Erasure of Data stored in Random-Access Memory
Simply repeatedly overwriting the data held in DRAM with new data isn't nearly as effective as it is for magnetic media. The new data will begin stressing or relaxing the oxide as soon as it is written, and the oxide will immediately begin to take a "set" which will either reinforce the previous "set" or will weaken it. The greater the amount of time that new data has existed in the cell, the more the old stress is "diluted", and the less reliable the information extraction will be. Generally, the rates of change due to stress and relaxation are in the same order of magnitude. Thus, a few microseconds of storing the opposite data to the currently stored value will have little effect on the oxide. Ideally, the oxide should be exposed to as much stress at the highest feasible temperature and for as long as possible to get the greatest "erasure" of the data. Unfortunately if carried too far this has a rather detrimental effect on the life expectancy of the RAM.
Therefore the goal to aim for when sanitising memory is to store the data for as long as possible rather than trying to change it as often as possible. Conversely, storing the data for as short a time as possible will reduce the chances of it being "remembered" by the cell. Based on tests on DRAM cells, a storage time of one second causes such a small change in threshold that it probably isn't detectable. On the other hand, one minute is probably detectable, and 10 minutes is certainly detectable.

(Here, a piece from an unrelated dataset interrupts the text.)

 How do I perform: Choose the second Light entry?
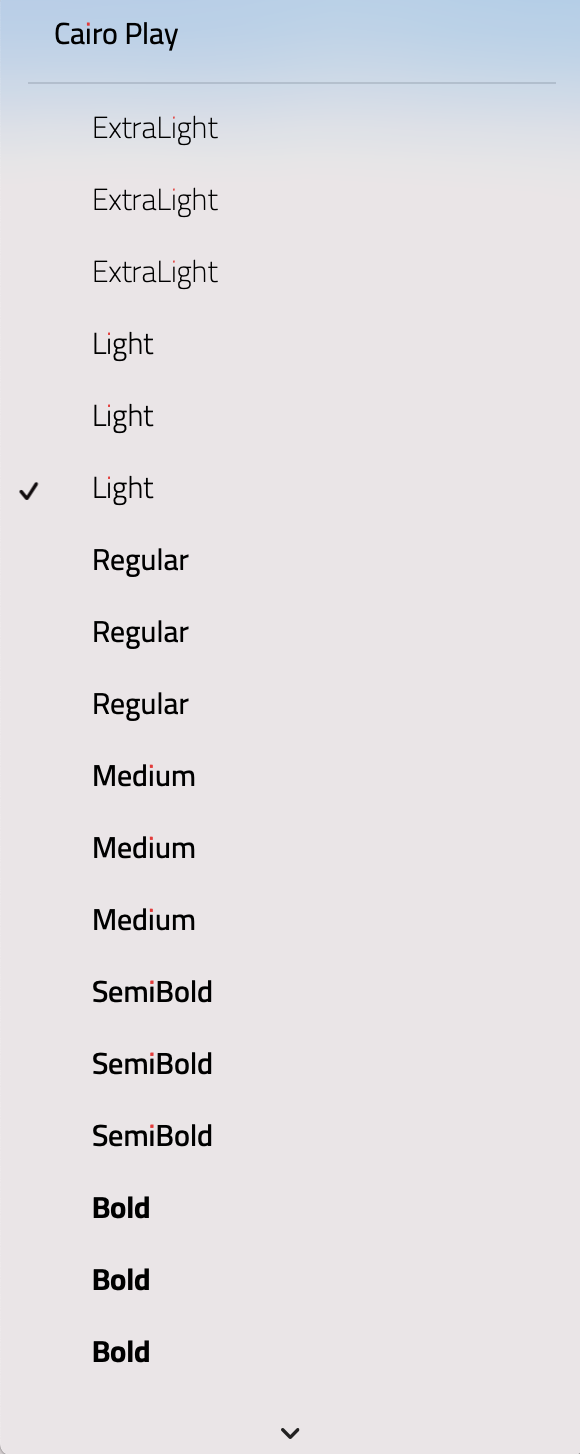[122, 415]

The most practical solution to the problem of DRAM data retention is therefore to constantly flip the bits in memory to ensure that a memory cell never holds a charge long enough for it to be "remembered". While not practical for general use, it is possible to do this for small amounts of very sensitive data such as encryption keys. This is particularly advisable where keys are stored in the same memory location for long periods of time and control access to large amounts of information, such as keys used for transparent encryption of files on disk drives. The bit-flipping also has the convenient side-effect of keeping the page containing the encryption keys at the top of the queue maintained by the system's paging mechanism, greatly reducing the chances of it being paged to disk at some point.